### Your objective
Each entry below is to be written out exactly, and the pictures are to be left out.

### The input

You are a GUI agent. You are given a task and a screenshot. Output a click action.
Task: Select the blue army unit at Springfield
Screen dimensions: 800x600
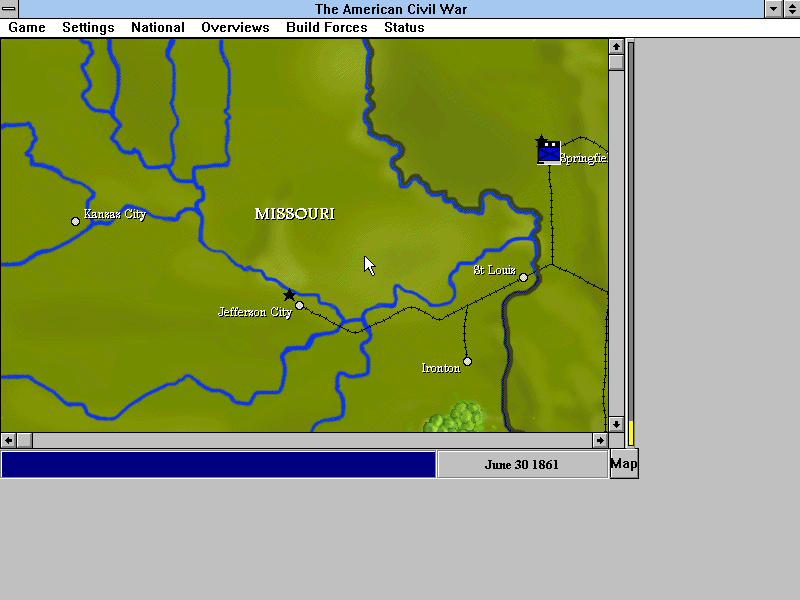[549, 152]
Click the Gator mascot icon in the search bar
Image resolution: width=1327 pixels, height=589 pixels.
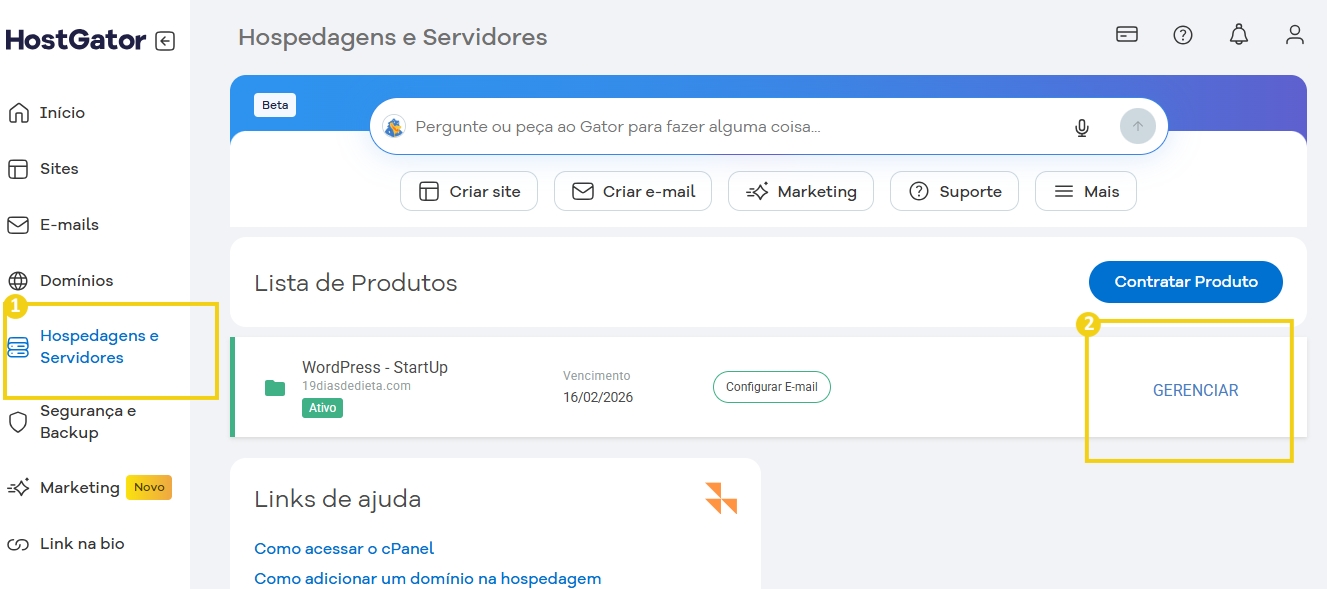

### Task solution
You are a GUI agent. You are given a task and a screenshot. Output a click action.
Task: Select the blue army unit at Springfield
Screen dimensions: 800x600
[549, 152]
Click the Gator mascot icon in the search bar
Image resolution: width=1327 pixels, height=589 pixels.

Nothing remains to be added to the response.